環境
私は20代で他県に嫁いだ。夜景の美しいところだった。
何の迷いもなく嫁いだ私だった。
私は看板を背負っている事に気がつくのに、大した時間はかからなかった。
私は絶えず誰かに見られていた。私ともう一人の自分がいて、その自分が、一人歩きする事があった。自分の発言は興味本意で取られる。訂正すればするだけ墓穴を掘る事になり、自分らしく生活が出来ない。天真爛漫だったはずの私は、次第に神経を使い自分の置かれた立場を考える様になった。

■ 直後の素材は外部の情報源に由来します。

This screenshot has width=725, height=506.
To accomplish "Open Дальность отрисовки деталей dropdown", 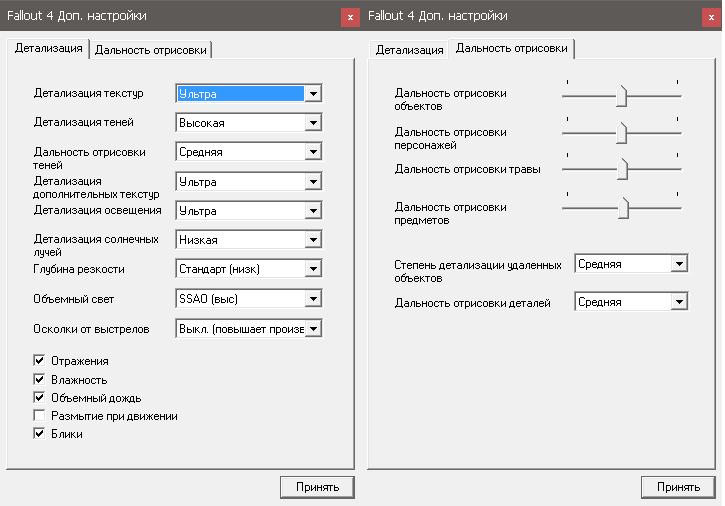I will pyautogui.click(x=680, y=302).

元来、人はひと、自分は自分と一匹オオカミの私だったが、自分の存在が逐一取り沙汰されてしまう。私は環境にナーバスになり、どう振る舞っていいのかわからなくなってしまった。
開業医の父とは違い、夫は仕事で帰りは遅く大変な時程いない。私は高熱の娘を一人で深夜、病院に連れて行き、子育てを頑張っていた。私は、普通に生活をしているのに優雅に思われた。スーパーで買い物をしていると、後ろから「お料理するんですね」と言われ、市場で買い物をしていると後から「海老ば選びよったね」と言われた。私の前には、毎日ナイフとフォークが置かれているのだろうか。

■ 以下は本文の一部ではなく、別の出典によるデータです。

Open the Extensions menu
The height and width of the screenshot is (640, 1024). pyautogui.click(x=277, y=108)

本当の私の日常を理解してくれる人はいない。だから、友達もできなかった。外では何食わぬ顔でいる事が辛くなった。やがて外出しなくなり、病院のお世話になるようになった。薬を飲んでも一向に治る事はなかった。こっそり病院に行き、こっそり帰った。心が解放されないので、病気が治る筈はなかった。
夜も眠れない。眠れない冷たい雨の日に私はみゅうと出合った。